脂肪を多く摂取すると動脈硬化や脂肪肝になると誤解されることが多いのですが、健康に対する脂肪の影響は脂肪の種類によって異なります。動物性の飽和脂肪酸の摂取を減らし、オレイン酸の豊富なオリーブオイルやω3不飽和脂肪酸の豊富な亜麻仁油(フラックスシードオイル)や紫蘇油(エゴマ油)や魚油(ドコサヘキサエン酸やエイコサペンタエン酸を多く含む)を増やせば、心疾患やがんを予防する効果が得られることが明らかになっています。



【DHAとEPAは抗炎症性メディエーターの前駆体】

 DHAやEPAには抗炎症作用や鎮痛作用があります。実際に関節炎などの痛みを緩和し、CRP(C反応性たんぱく)などの炎症マーカーを低下させる作用もあります。そのメカニズムとしては、プロスタグランジンE2などの炎症を引き起こす物質を生み出すω6系のアラキドン酸がω3系のDHAやEPAに置き換えられ、したがって炎症物質ができにくくなるからといわれていました。すなわち、ω3系不飽和脂肪酸を多く摂取すると、細胞膜中のω3系不飽和脂肪酸が増加して、アラキドン酸濃度が低下するので、その結果アラキドン酸由来の炎症促進性物質の産生が抑制されるという機序です。

 

しかし、最近の研究では、ω3系不飽和脂肪酸のDHAとEPAが炎症を抑える物質を生成することによって能動的に炎症を抑制することが明らかになっています。外傷や感染などに反応して急性炎症反応が起こりますが、異物の排除が完了すると炎症反応は速やかに消散し、組織の修復過程に移行します。炎症反応が終了することを「炎症の収束」と言います。
 
炎症の収束は、これまで起炎反応の減弱化によると考えられてきましたが、最近の研究で、受動的なものではなく、能動的な機構であることが明らかになっています。急性炎症の特徴(症状)は白血球の組織への浸潤に伴う浮腫、発赤、発熱、痛みなどで、これらの反応にはアラキドン酸から生成されるプロスタグランジンやロイコトリエンなどの脂質メディエーターが関与します。これらの物質によって好中球の浸潤や活性化、血管透過性の亢進などの炎症反応が起こります。
 
炎症の収束過程においては炎症性サイトカインの産生が抑制され、血管透過性が正常に戻り、好中球の遊走阻止や浸出液中のリンパ球の除去や、マクロファージによる死滅した細胞の除去などが起こります。この炎症の収束過程には、EPAやDHAなどのオメガ3系不飽和脂肪酸から体内で生成されるレゾルビンやプロテクチンという抗炎症性メディエーターが関与します。
 


つまり、DHAやEPAはアラキドン酸と競合することで炎症性ケミカル・メディエーターの産生を阻害するだけでなく、抗炎症性(炎症収束性)の脂質メディエーターを生成することによって積極的に炎症を抑制する作用があるということです。
 
EPAやDHAの抗炎症作用やがん予防効果や心血管保護作用や脳神経系保護作用など多くの作用に、EPAやDHAから代謝されて生成される抗炎症性の脂質メディエーター(レゾルビンやプロテクチン)が関与していることが明らかになっています。

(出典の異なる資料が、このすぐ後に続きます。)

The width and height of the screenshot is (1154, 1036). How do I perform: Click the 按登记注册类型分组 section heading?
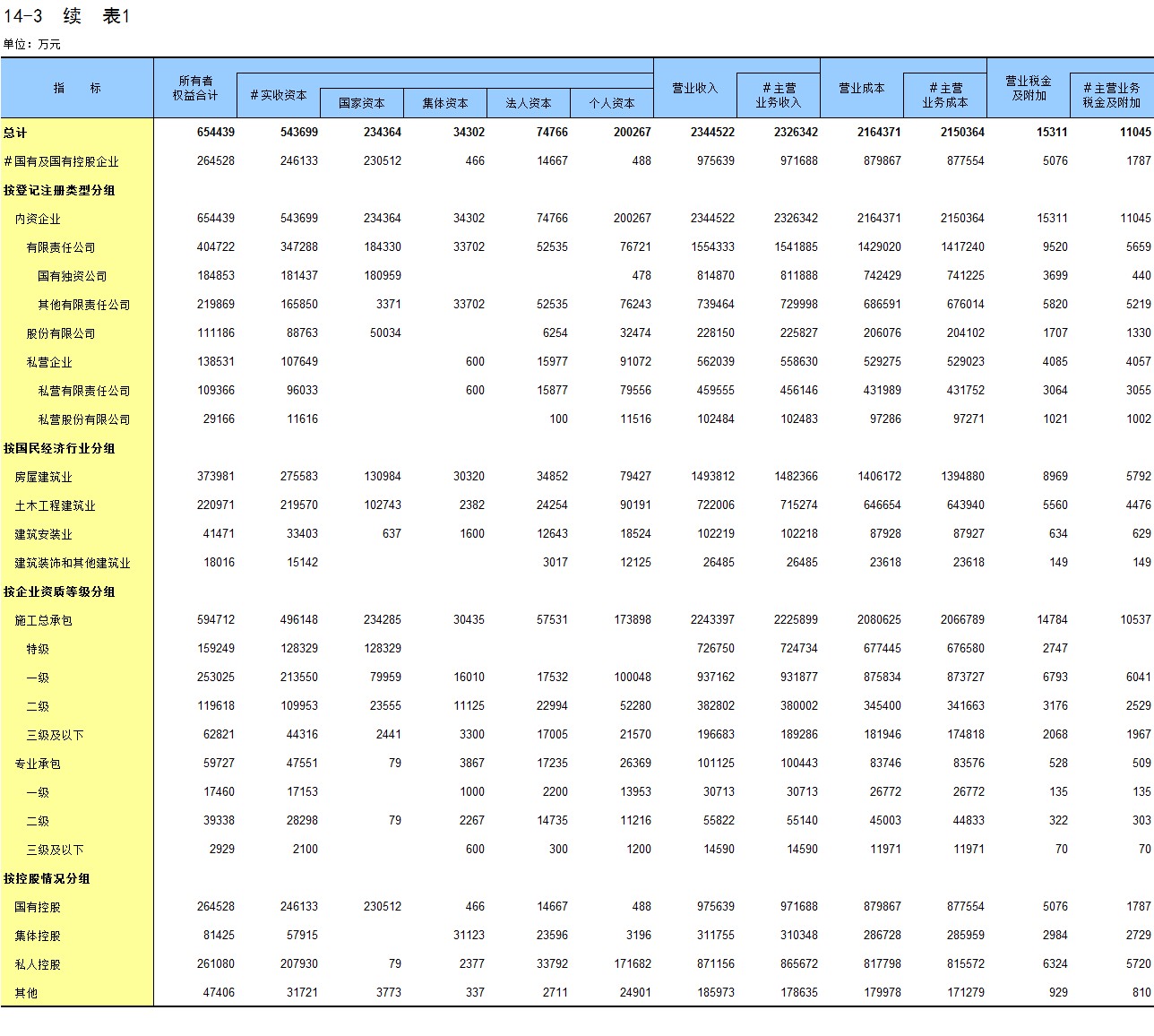click(x=59, y=190)
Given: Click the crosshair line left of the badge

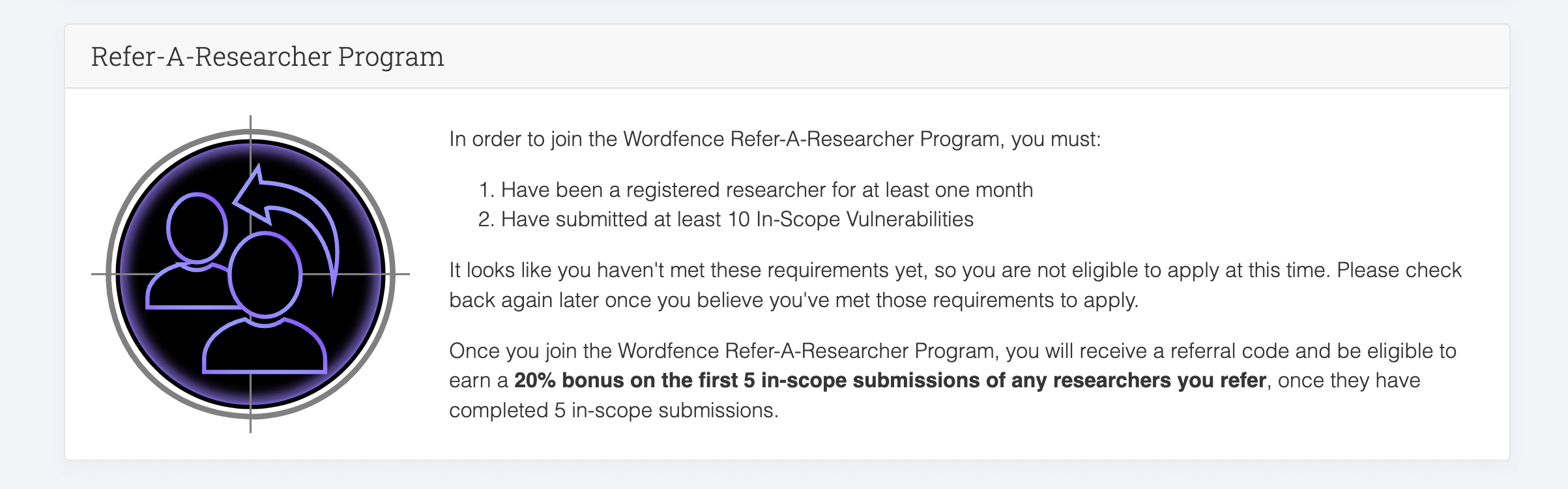Looking at the screenshot, I should [98, 274].

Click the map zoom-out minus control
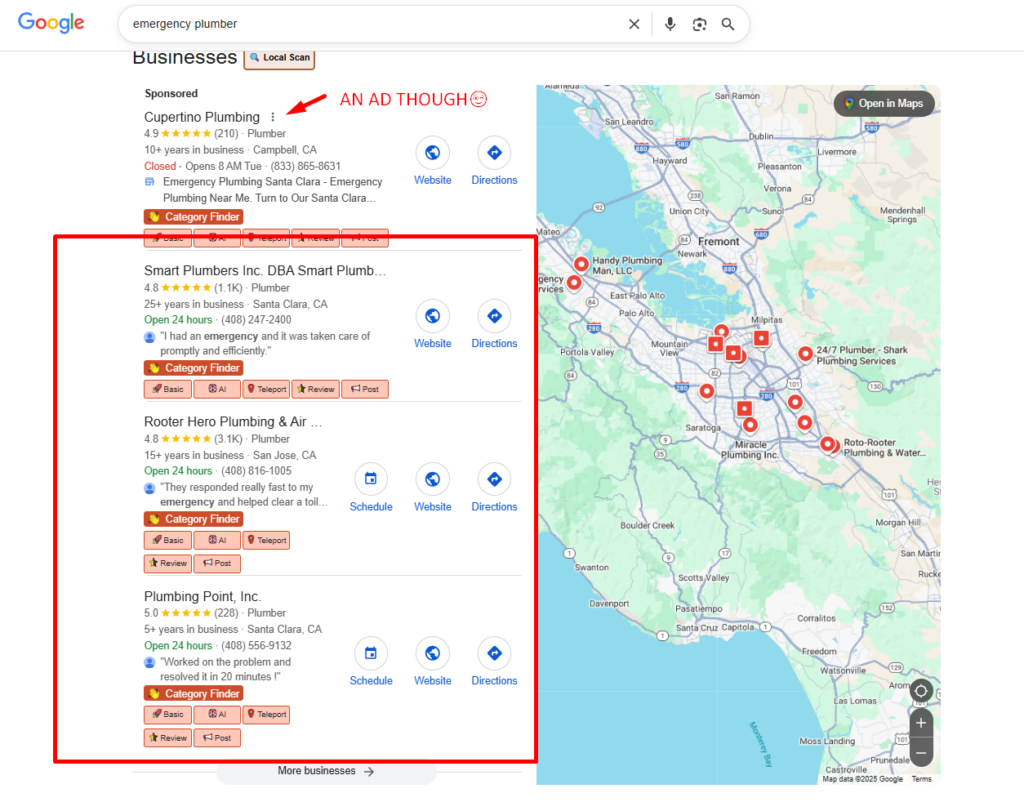920,750
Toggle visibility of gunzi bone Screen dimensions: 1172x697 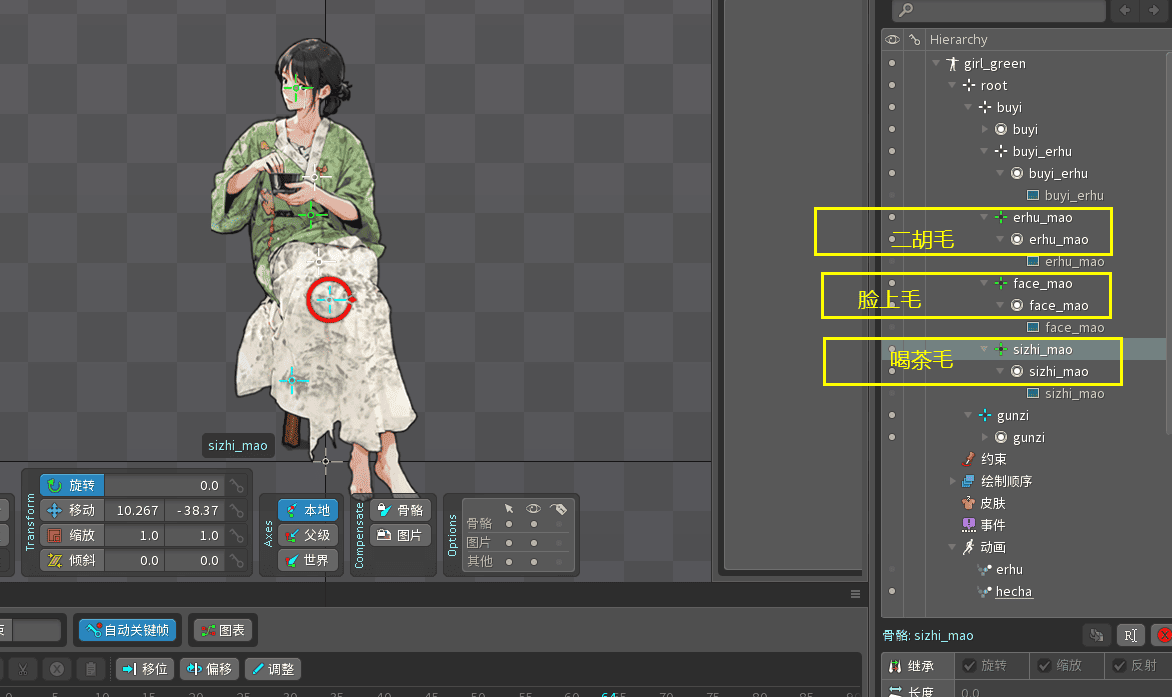(892, 415)
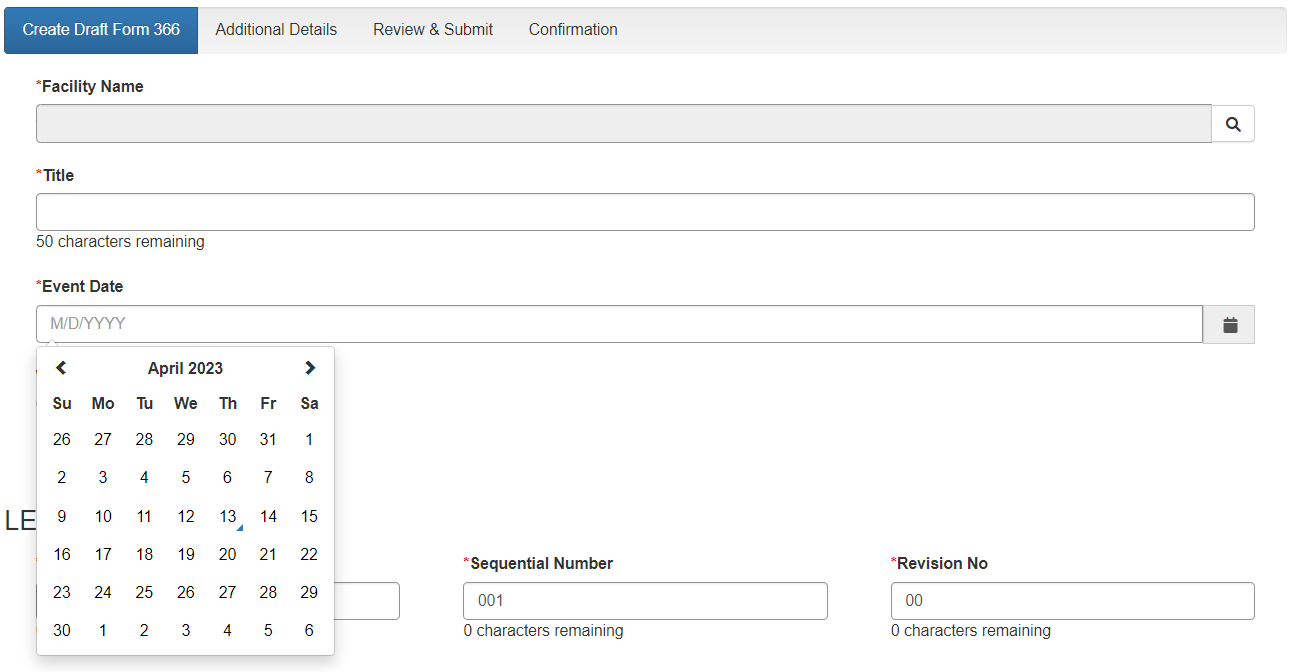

図:アラキドン酸などのオメガ6系不飽和脂肪酸はプロスタグランジンやロイコトリエンのような炎症を促進する化学伝達物質(メディエーター)を産生する。一方、オメガ3系不飽和脂肪酸のドコサヘキサエン酸(DHA)やエイコサペンタエン酸(EPA)は炎症を収束する化学伝達物質(レゾルビン、プロテクチン)を産生する。



【ω3系不飽和脂肪酸を増やす食生活】

 旧石器時代と現代の食事の内容の違いが、現在の西洋諸国に見られる病気の原因の根底にある重要な要因である可能性が指摘されています。食事内容を適切に変えれば、糖尿病や心臓病やがんなど現代病と言われる多くの病気を防ぐことができます。

旧石器時代と現代の食事の内容の違いにおいて、現代病の発生と強く関連しているのが、精製した糖質の増加と、オメガ6系不飽和脂肪酸の増加の二つです。
 


食事中の不飽和脂肪酸のオメガ6:オメガ3比は、狩猟採取で食品を確保していた旧石器時代の人類の食事では1〜2程度でしたが、近代における西洋型食事ではオメガ6:オメガ3比は20程度まで上昇しています。さらに動物性の飽和脂肪酸の摂取量も増えています。このような食事中の脂肪酸の組成の変化が、がんや心臓病、メタボリック症候群、炎症性疾患、自己免疫疾患の発症を促進していると考えられています。


 
アメリカ人の食事はω6:ω3の比が10~20になると報告されています。一方、伝統的な日本食(大豆と魚の豊富な食事)ではその比は1~2.8にあると言われています。しかし、日本でも食事の欧米化によってω6:ω3の比が高くなっています。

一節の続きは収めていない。